KMD-qF:5'-GTCTAAGCGTCAATTTGTTTACACCA-3'

KMD-qR:5'-GATGCGCGCTCCAACTG-3'。

2.权利要求1所述的转Bt基因抗虫水稻的转化体特异性引物在实时荧光PCR检测中的应用。

3.核酸染料实时荧光PCR检测农作物及其相关产品是否含有转基因水稻克螟稻中的方法，其特征是，步骤如下：

(1)提取待检测样品基因组DNA，并以此为模板，利用KMD-qF/KMD-qR引物组合进行SYBR Green I实时荧光PCR扩增，扩增产物大小为104bp；

(2)实时荧光PCR扩增结束后，以PCR刚好进入指数扩增期来设定荧光信号阈值，该阈值用于定义检测样本的阈值循环数即Ct值，是每个反应管内的荧光信号达到设定的阈值时所经历的循环数，如果检测到的荧光信号超过设定阈值即认为是阳性信号，此检测中，若克螟稻特异性序列出现典型扩增曲线且Ct值小于等于36，表明检测样品含有转基因水稻克螟稻；若不存在典型扩增曲线，表明检测样品中不含转基因水稻克螟稻。

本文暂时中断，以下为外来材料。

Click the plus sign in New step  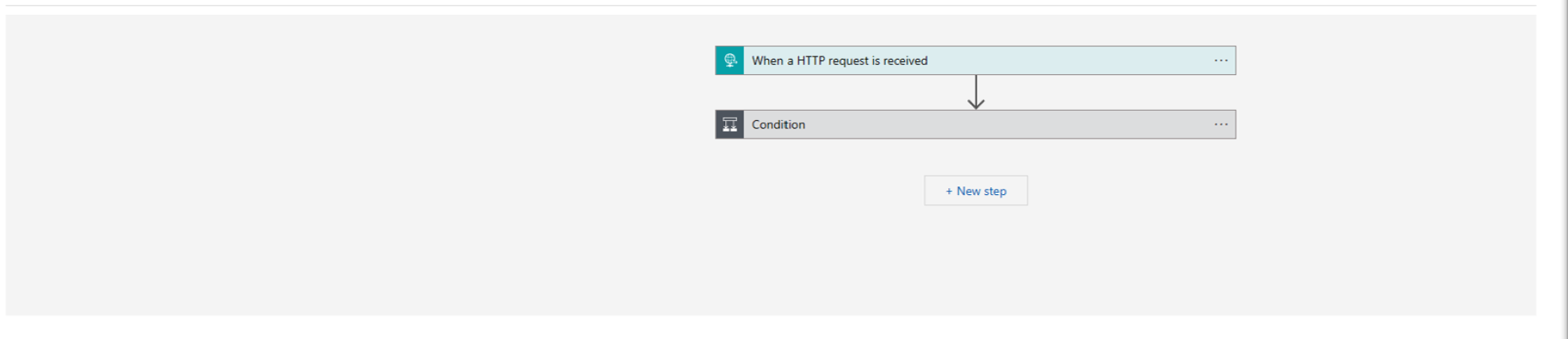click(949, 191)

4.根据权利要求3所述的核酸染料实时荧光PCR检测农作物及其相关产品是否含有转基因水稻克螟稻的方法，其特征是，步骤(1)所述的PCR扩增为：扩增反应体积为20μL，2×FastStart Universal SYBR Green Master(Rox)10μL，浓度为10μmol L^-1的正向引物0.4μL，浓度为10μmol L^-1的反向引物0.4μL，ddH₂O8.2μL，DNA模板1μL；扩增反应条件：95℃10min预变性；95℃15s，60℃30s，在60℃收集荧光信号，共计40个循环。

5.转Bt基因抗虫水稻的转化体特异性引物与探针，其特征是，序列为：

KMD-qF:5'-GTCTAAGCGTCAATTTGTTTACACCA-3'

KMD-qR:5'-GATGCGCGCTCCAACTG-3'；

KMD-qP:5'-FAM-ATGGGCAGGCATATCGGCGTACG-TAMRA-3'。

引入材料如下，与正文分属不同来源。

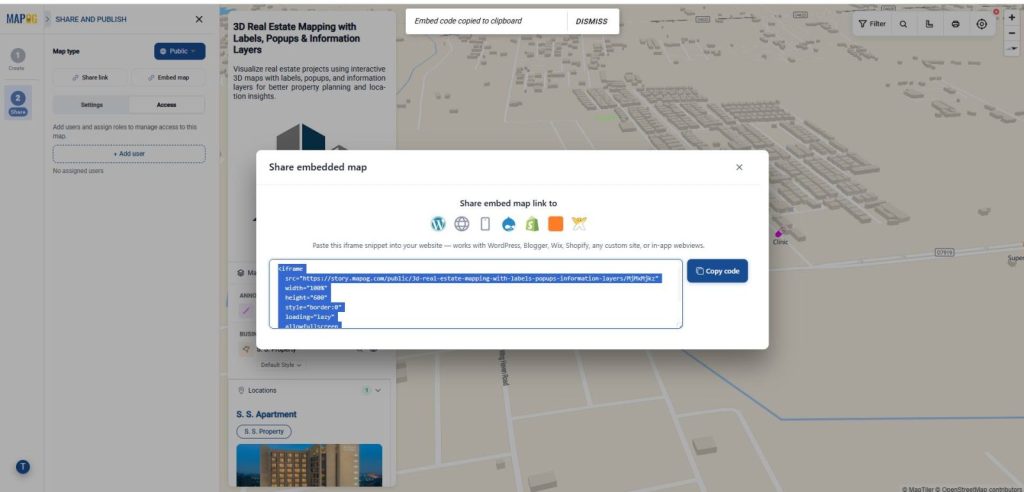Dismiss the clipboard notification
1024x492 pixels.
click(591, 22)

6.权利要求5所述的转Bt基因抗虫水稻的转化体特异性引物与探针在实时荧光PCR检测中的应用。

7.Taqman探针法定性检测农作物及其相关产品是否含有转基因水稻克螟稻中的方法，其特征是，步骤如下：

(1)提取待检测样品基因组DNA，并以此为模板，利用KMD-qF/KMD-qR/KMD-qP引物与探针组合进行Taqman探针实时荧光PCR扩增，扩增产物大小为104bp；

(2)实时荧光PCR扩增结束后，以PCR刚好进入指数扩增期来设定荧光信号阈值，该阈值用于定义检测样本的阈值循环数即Ct值，是每个反应管内的荧光信号达到设定的阈值时所经历的循环数，如果检测到的荧光信号超过设定阈值即认为是阳性信号，此检测中，若克螟稻特异性序列出现典型扩增曲线且Ct值小于等于36，表明检测样品含有转基因水稻克螟稻；若不存在典型扩增曲线，表明检测样品中不含转基因水稻克螟稻。

8.根据权利要求7所述的Taqman探针法定性检测农作物及其相关产品是否含有转基因水稻克螟稻中的方法，其特征是，步骤(1)所述的PCR扩增为：扩增反应体积为20μL，2×PremixEx Taq(TaKaRa)10μL，浓度为10μmol L^-1的正向引物0.4μL，浓度为10μmol L^-1的反向引物0.4μL，浓度为10μmol L^-1的探针0.8μL，背景校准液0.4μL，ddH₂O6μL，DNA模板1μL；扩增反应条件：95℃10min预变性；95℃15s，60℃30s，在60℃收集荧光信号，共计40个循环。